* Задания
1 – Каких президентов, кроме Рузвельта, называет исходный текст?
2 – Переведите на английский предложение из исходного текста: «Американцы гордятся и восхищаются Рузвельтом, он вызывает у них благоговейное чувство».
3 – Повторите дословно фрагмент исходного текста от «[СООБЩЕНИЕ О МОЕЙ» до «представителя нашей семьи!».

Без сомнения, Рузвельт самый худший президент из всех, кого мы имели, и он также самый любимый из президентов и наиболее отвечающий нашим запросам. Американцы гордятся и восхищаются Рузвельтом, он вызывает у них благоговейное чувство. С таким жаром и в подобных размерах Америка не расточала своих восторгов ни одному из президентов до Рузвельта, даже включая Мак-Кинли, Джексона, Гранта...
3 апреля, 1906 г.
[СООБЩЕНИЕ О МОЕЙ СМЕРТИ]
Девять лет тому назад, когда мы жили в Лондоне на Тедворт-сквер, американские газеты получили сообщение, что я умираю. Умирал не я. Умирал другой Клеменс, наш родственник, но он тоже не умер, а каким-то мошенническим образом вывернулся. Узнаю представителя нашей семьи!

* Данные
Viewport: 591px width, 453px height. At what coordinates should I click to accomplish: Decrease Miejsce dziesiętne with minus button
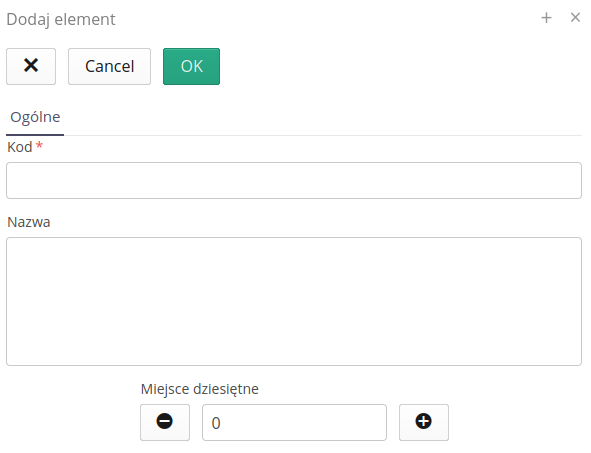(165, 422)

* Ответы к заданиям
1 – Мак-Кинли, Джексона и Гранта.

2 – Americans are proud of Roosevelt and admire him; he inspires a feeling of reverence in them.

3 –
[СООБЩЕНИЕ О МОЕЙ СМЕРТИ]
Девять лет тому назад, когда мы жили в Лондоне на Тедворт-сквер, американские газеты получили сообщение, что я умираю. Умирал не я. Умирал другой Клеменс, наш родственник, но он тоже не умер, а каким-то мошенническим образом вывернулся. Узнаю представителя нашей семьи!